> **Data for processing**
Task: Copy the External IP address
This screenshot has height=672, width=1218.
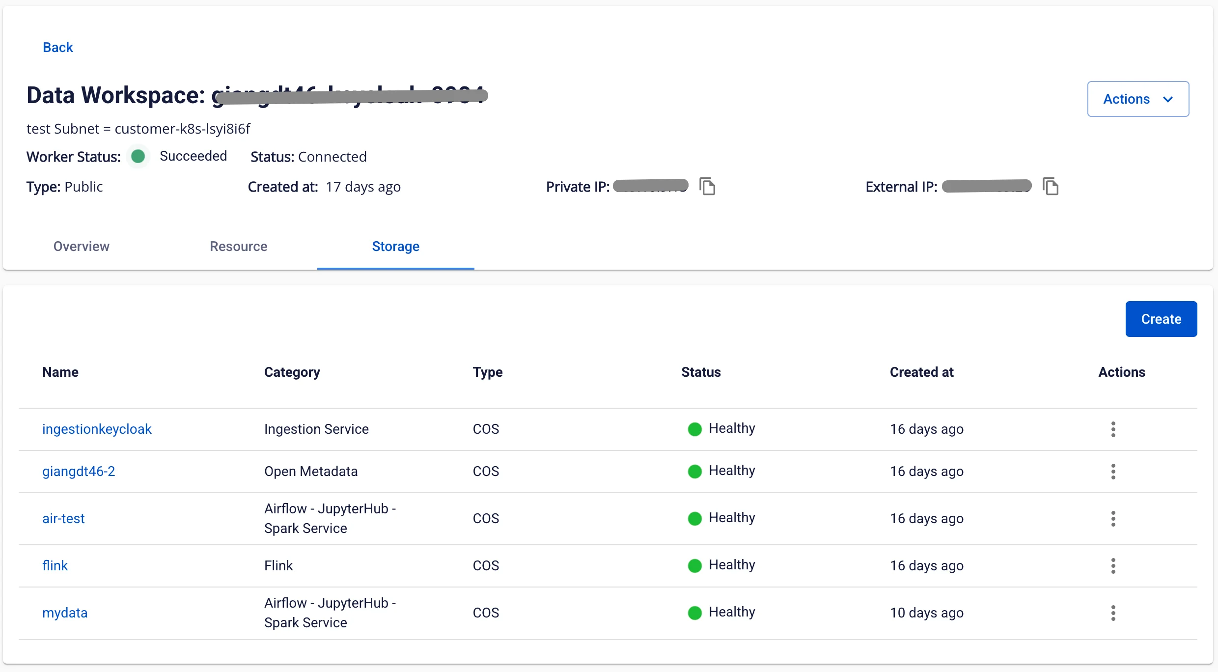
...
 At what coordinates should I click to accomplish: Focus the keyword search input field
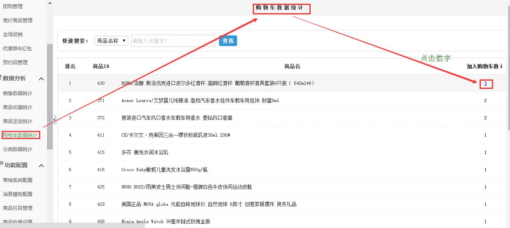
--
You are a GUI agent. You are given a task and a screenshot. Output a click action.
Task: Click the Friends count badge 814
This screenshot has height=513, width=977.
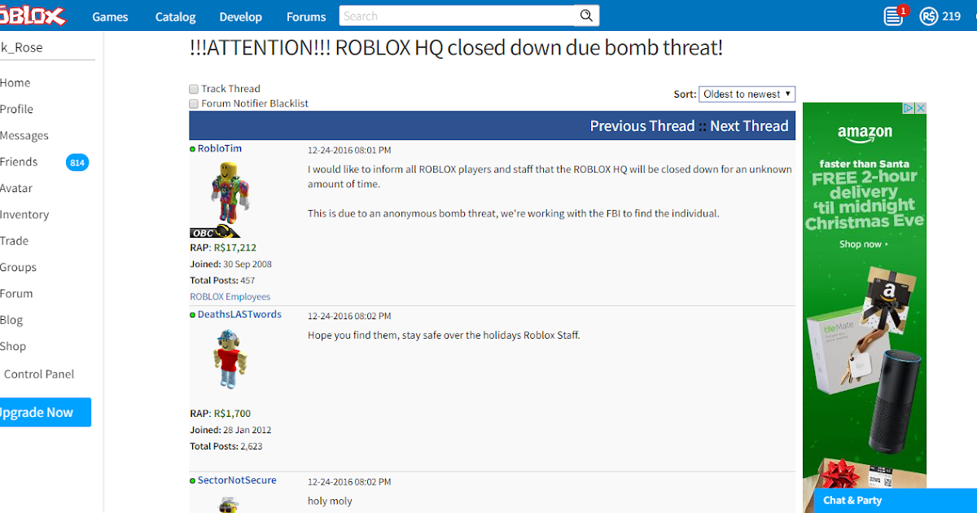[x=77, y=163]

> **Task requirements**
In the entries above, find the line holding "Task: Copy the External IP address" and the line holding "This screenshot has height=672, width=1218.", then retype exactly those two lines and every line between them, and nothing else.

> **Solved exercise**
Task: Copy the External IP address
This screenshot has height=672, width=1218.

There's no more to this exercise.